Hydrogel microspheres are sought
for a variety of biomedical applications,
including therapeutic and cellular delivery, sensors, and lubricants.
Robust fabrication of hydrogel microspheres with uniform sizes and
properties can be achieved using microfluidic systems that rely on
droplet formation and subsequent gelation to form microspheres. Such
systems work well when gelation is initiated after droplet formation
but are not practical for timed gelation systems where gelation is
initiated prior to droplet formation; premature gelation can lead
to device blockage, variable microsphere diameter due to viscosity
changes in the precursor solution, and limited numbers of microspheres
produced in a single run. To enable microfluidic fabrication of microspheres
from timed gelation hydrogel systems, an in situ mixing
region is needed so that various hydrogel precursor components can
be added separately.
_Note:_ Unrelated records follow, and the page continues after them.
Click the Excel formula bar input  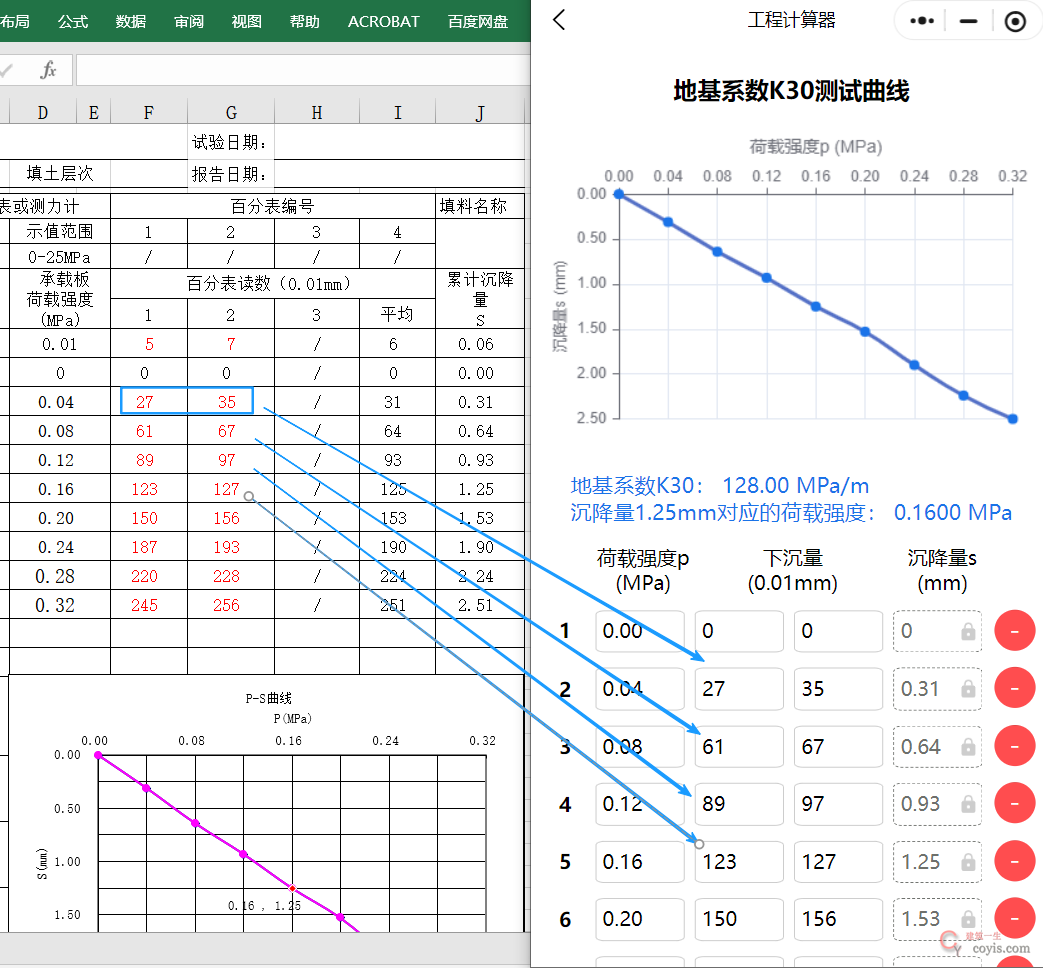(x=300, y=70)
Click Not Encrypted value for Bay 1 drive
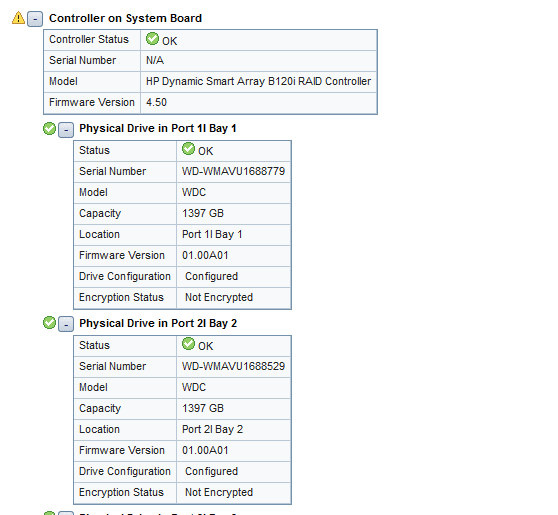Screen dimensions: 558x515 [x=219, y=298]
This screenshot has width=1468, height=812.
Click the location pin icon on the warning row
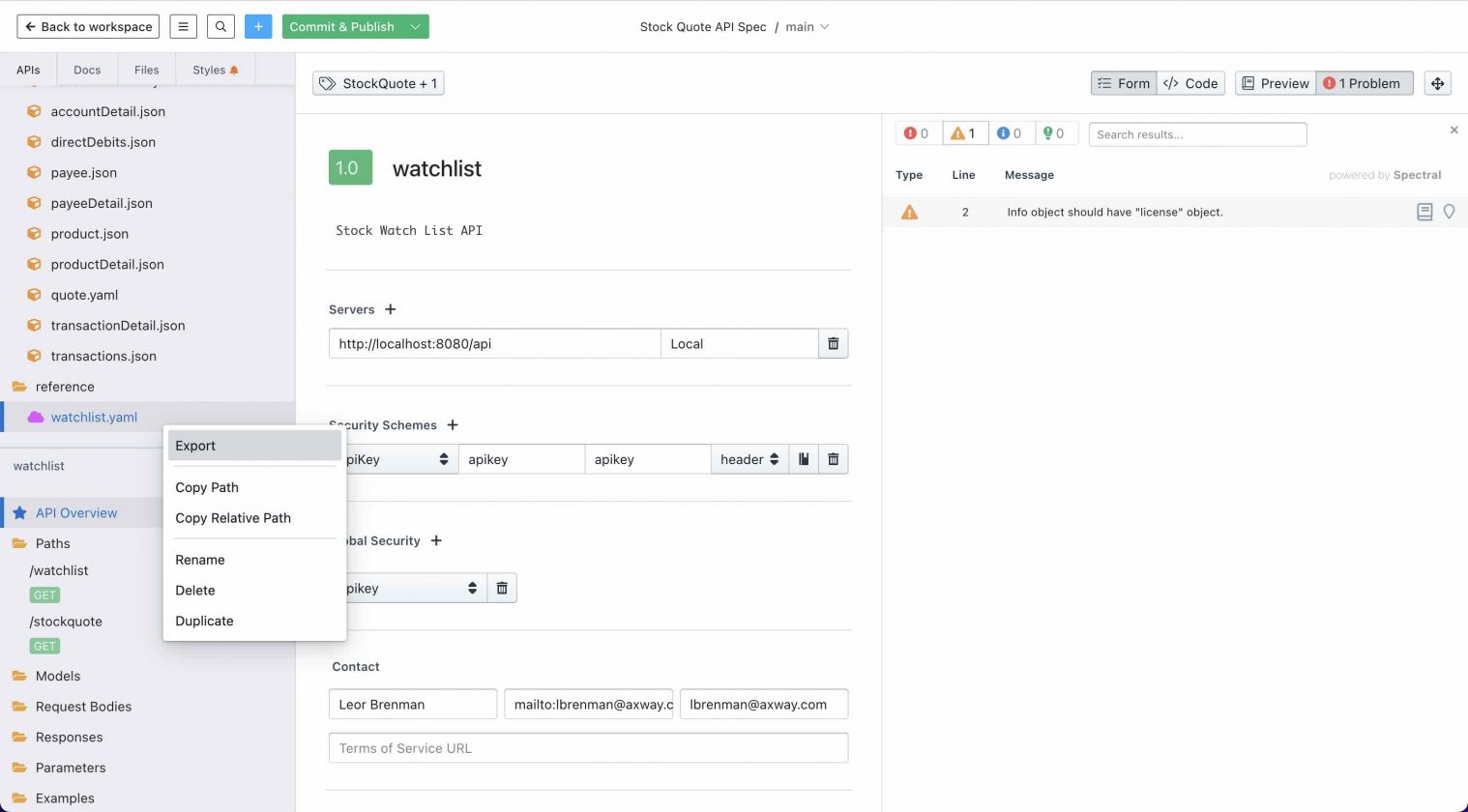pos(1448,212)
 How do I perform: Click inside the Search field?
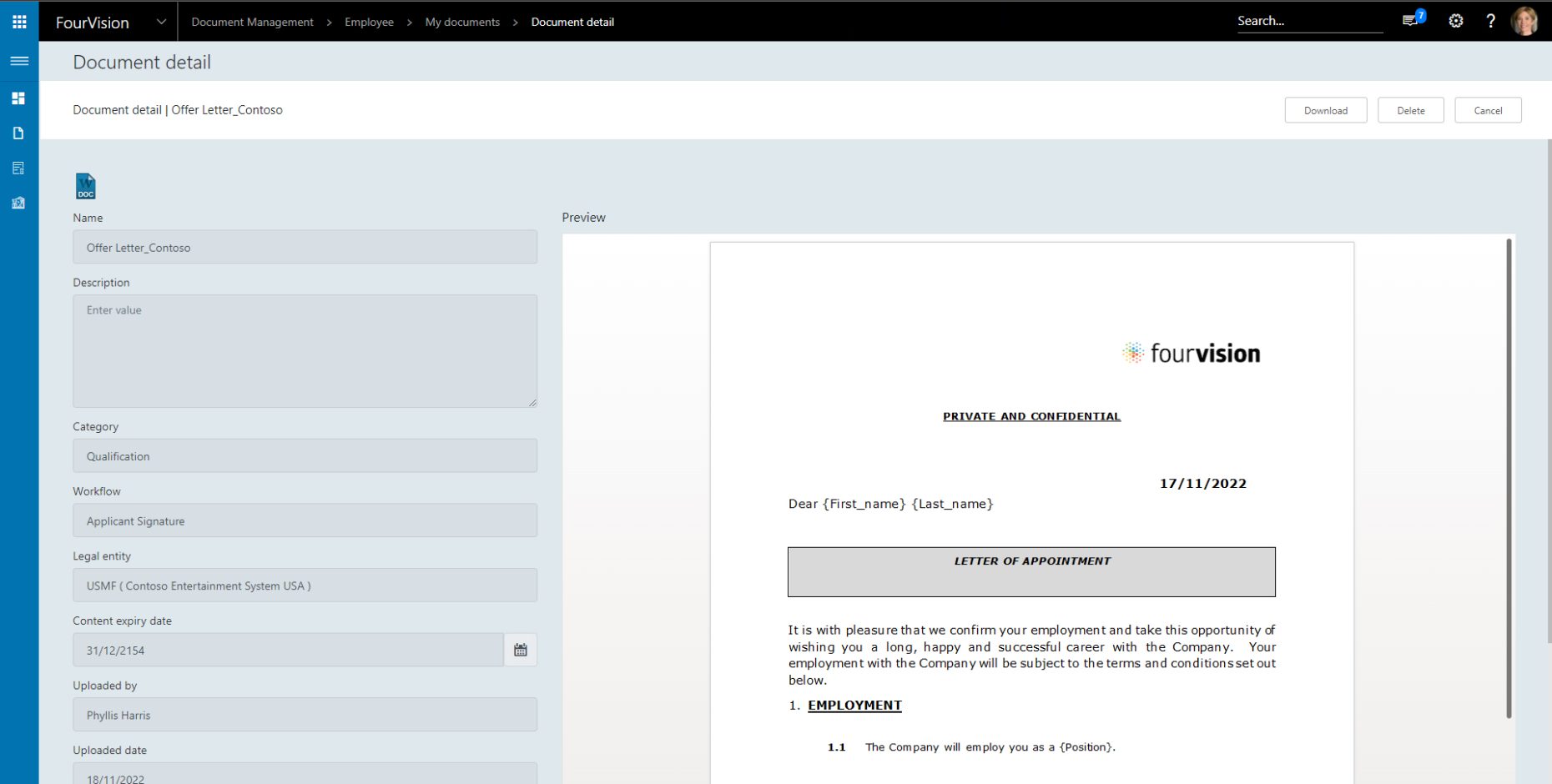click(1306, 21)
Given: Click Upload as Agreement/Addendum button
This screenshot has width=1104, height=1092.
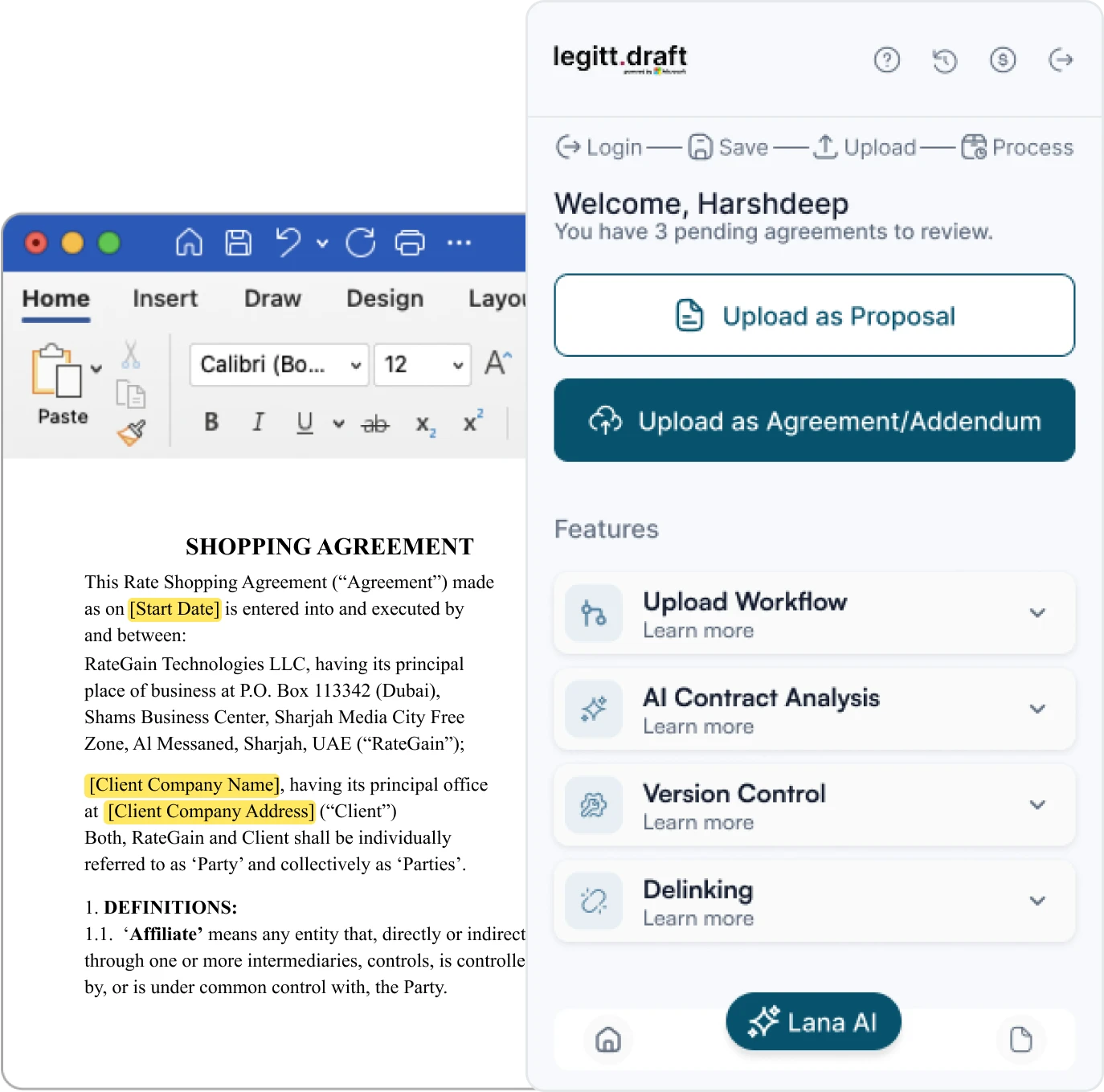Looking at the screenshot, I should (x=814, y=421).
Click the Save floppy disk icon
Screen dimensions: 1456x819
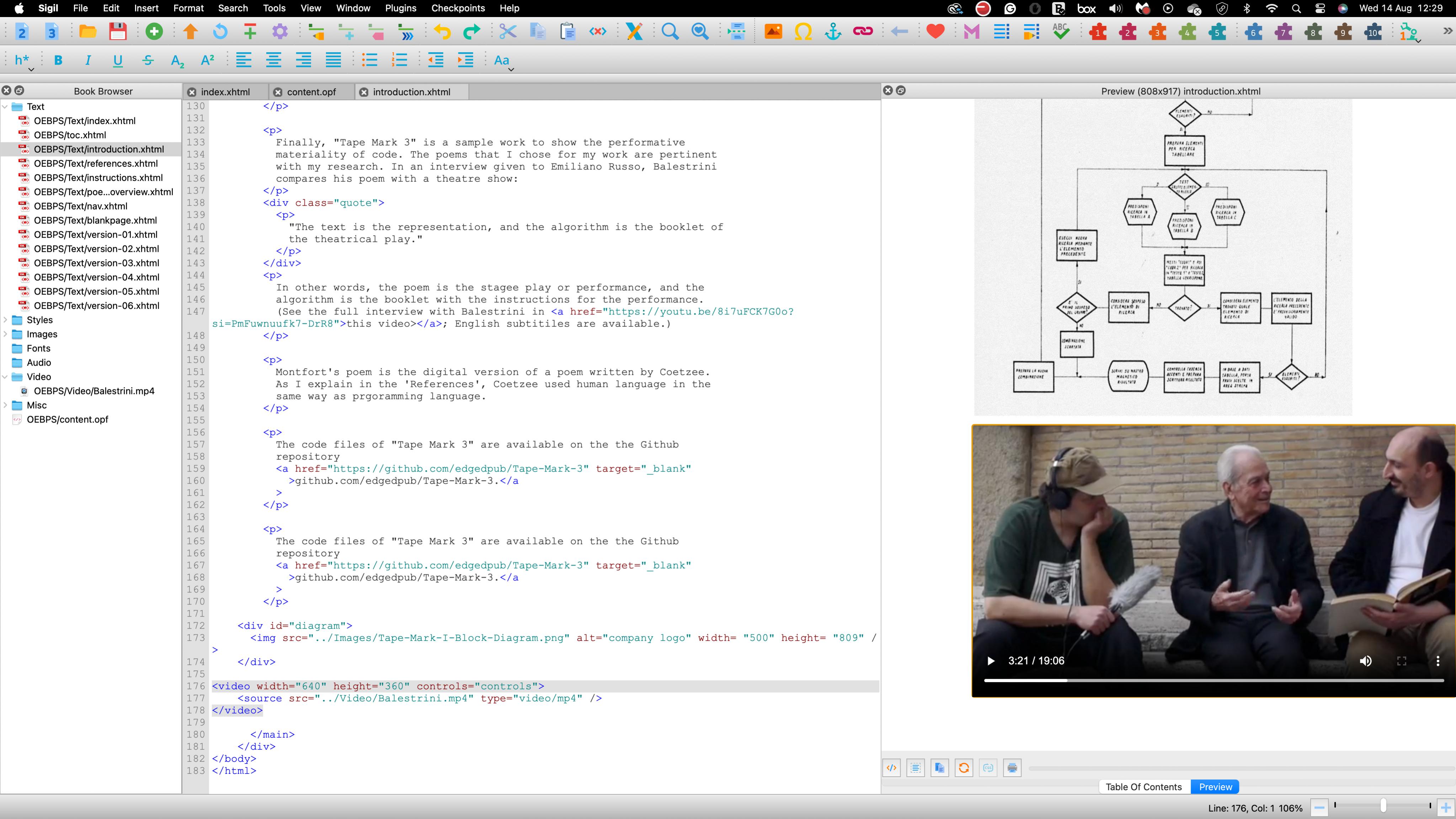pyautogui.click(x=118, y=32)
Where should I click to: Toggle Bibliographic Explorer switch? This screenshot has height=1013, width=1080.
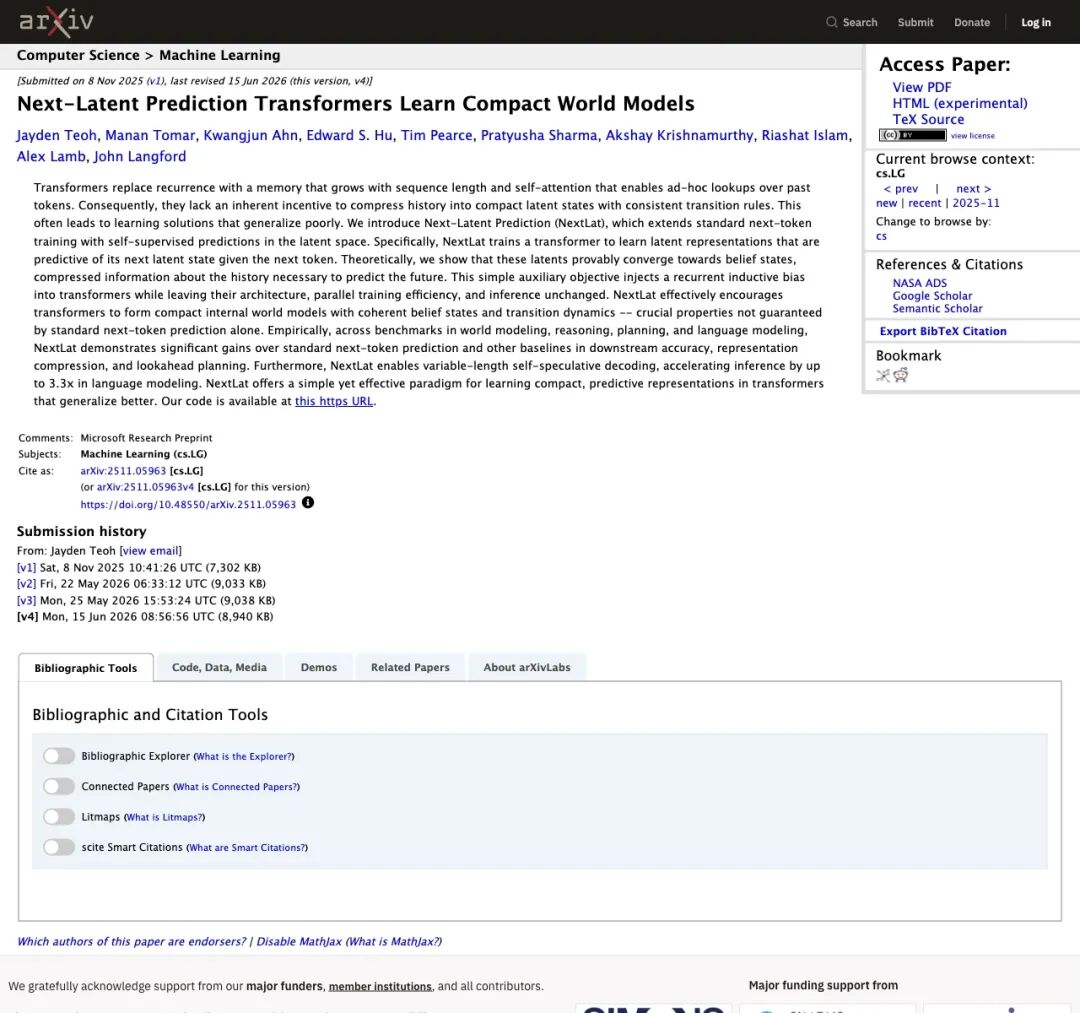(x=59, y=756)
Here, we designed and evaluated three mixing
devices for their effectiveness at mixing hydrogel precursor solutions
prior to droplet formation and subsequent gelation. The serpentine
geometry was found to be the most effective and was further improved
with the inclusion of a pillar array to increase agitation. The optimized
device was shown to fully mix precursor solutions and enable the fabrication
of monodisperse polyethylene glycol microspheres, offering great potential
for use with timed gelation hydrogel systems.